Tout d’abord, jusqu’au milieu des années 1990, c’est essentiellement sur Patek Philippe que repose cette nouvelle croissance. La manufacture de la famille Stern, qui certifie alors la plupart de ses montres, bénéficie de la reprise de la demande mondiale pour l’horlogerie mécanique de luxe, et les effets s’en font sentir pour le Poinçon de Genève. Pour les années 1990-1996, Patek Philippe représente d’ailleurs 95.7% des poinçons, soit une proportion similaire à ce qu’elle était dans les années 1950 et 1985-1990.
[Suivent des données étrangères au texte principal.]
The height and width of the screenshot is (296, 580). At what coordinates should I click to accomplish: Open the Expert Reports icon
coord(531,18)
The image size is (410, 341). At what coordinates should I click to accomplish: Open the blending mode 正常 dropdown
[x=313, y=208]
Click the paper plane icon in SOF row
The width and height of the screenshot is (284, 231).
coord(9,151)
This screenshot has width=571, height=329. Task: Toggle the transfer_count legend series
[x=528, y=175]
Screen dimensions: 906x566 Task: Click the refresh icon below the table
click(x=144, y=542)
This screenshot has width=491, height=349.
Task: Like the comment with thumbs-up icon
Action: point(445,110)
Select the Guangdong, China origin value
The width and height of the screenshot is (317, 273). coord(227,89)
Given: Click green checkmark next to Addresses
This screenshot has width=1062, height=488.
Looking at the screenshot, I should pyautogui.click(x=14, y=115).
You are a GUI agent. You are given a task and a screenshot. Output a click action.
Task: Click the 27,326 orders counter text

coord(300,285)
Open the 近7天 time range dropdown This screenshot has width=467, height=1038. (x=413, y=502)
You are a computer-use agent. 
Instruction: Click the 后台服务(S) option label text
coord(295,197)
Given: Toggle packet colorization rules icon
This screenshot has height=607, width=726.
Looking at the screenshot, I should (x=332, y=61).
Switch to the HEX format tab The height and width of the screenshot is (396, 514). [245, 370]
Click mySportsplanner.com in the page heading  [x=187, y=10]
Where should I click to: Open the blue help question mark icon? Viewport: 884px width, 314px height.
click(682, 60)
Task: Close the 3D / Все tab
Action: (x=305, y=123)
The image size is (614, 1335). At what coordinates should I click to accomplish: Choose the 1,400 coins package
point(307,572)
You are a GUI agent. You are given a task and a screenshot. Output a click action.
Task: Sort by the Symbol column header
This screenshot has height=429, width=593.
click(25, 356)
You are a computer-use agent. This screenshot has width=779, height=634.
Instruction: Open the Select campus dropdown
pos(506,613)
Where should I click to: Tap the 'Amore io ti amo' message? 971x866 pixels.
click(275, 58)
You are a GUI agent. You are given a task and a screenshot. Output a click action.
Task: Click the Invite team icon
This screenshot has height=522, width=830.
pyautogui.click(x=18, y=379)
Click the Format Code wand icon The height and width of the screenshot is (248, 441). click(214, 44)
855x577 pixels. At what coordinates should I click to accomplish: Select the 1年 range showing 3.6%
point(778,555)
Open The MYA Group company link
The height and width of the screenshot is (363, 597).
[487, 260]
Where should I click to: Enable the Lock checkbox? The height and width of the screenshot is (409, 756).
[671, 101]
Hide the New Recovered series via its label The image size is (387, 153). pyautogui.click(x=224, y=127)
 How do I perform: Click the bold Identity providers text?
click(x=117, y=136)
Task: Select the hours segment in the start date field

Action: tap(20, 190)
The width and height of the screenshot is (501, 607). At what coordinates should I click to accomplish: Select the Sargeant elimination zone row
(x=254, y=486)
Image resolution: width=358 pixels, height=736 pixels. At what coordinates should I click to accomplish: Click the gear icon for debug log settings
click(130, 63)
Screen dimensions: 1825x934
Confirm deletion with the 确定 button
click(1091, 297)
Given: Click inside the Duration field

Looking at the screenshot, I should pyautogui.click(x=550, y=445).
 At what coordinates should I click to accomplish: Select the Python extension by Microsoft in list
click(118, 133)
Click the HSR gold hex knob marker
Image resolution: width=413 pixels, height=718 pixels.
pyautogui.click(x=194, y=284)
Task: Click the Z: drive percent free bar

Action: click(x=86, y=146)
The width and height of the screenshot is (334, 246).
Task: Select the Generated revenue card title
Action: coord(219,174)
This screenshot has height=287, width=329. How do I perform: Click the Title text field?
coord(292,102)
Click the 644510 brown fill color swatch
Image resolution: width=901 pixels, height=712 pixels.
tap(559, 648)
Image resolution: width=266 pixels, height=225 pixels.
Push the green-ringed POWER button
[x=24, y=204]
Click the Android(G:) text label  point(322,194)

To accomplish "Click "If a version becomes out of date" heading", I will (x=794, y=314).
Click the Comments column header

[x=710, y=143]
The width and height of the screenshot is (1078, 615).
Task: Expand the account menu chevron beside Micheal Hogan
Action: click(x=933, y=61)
La multiplication des entreprises partenaires

C’est au cours de la seconde moitié des années 1990 que le Poinçon entre dans une nouvelle phase de son existence, avec l’arrivée croissante de nouvelles entreprises. Il y a tout d’abord Vacheron Constantin, qui avait soumis des séries importantes de ses montres au poinçon durant les décennies précédentes, et qui renoue avec cette pratique au milieu des années 1990. Cette pratique s’inscrit dans le cadre de la stratégie de renforcement de sa position sur le marché de l’horlogerie de luxe et de tradition adoptée par son CEO Claude-Daniel Proellochs. Avec une moyenne de 6.5% des poinçons en 1997-2001, Vacheron Constantin est second derrière Patek Philippe (87%).
 

Mais surtout, il faut mentionner la participation de nouveaux-venus, qui ne disposent pas de tradition horlogère propre, mais à qui les critères du Poinçon permettent une reconnaissance importante. En 1996, on peut relever l’arrivée des sociétés Roger Dubuis et Chopard, avec plusieurs centaines de pièces par année jusqu’en 2001. Quant au designer Gérald Genta, il est également présent, plus sporadiquement il est vrai, depuis 1983, avec des volumes réduits (49 montres en moyenne en 1990-2001). Il faut aussi souligner l’obtention d’un poinçon en 2016 par la marque Louis Vuitton, qui n’avait lancé sa première montre qu’en 2002 et investit massivement dans la construction d’une nouvelle manufacture dans le canton de Genève après 2010.
 

L’alliance avec Richemont

Mais surtout, de manière générale, au début du 21e siècle, le Poinçon de Genève devient un allié important du groupe Richemont, pour lequel l’ancrage de ses marques dans la tradition et le territoire genevois est un objectif stratégique. En 2015, Roger Dubuis, rachetée par Richemont sept ans auparavant, affirmait certifier l’ensemble de sa production, tandis que Juan Carlos Torres, CEO de Vacheron Constantin, faisait part de son ambition de certifier l’ensemble de sa production du fameux Poinçon. Enfin, soulignons que la reprise de Roger Dubuis par Richemont aurait permis à Cartier de s’approvisionner en mouvements nécessaires à la certification de certaines de ses montres au célèbre poinçon.
 

C’est à n’en pas douter cette proximité croissante entre Richemont et le Poinçon de Genève qui amène Patek Philippe en 2009 à renoncer à poinçonner ses montres et à adopter ses propres critères de qualité, «allant plus loin que le Poinçon de Genève.»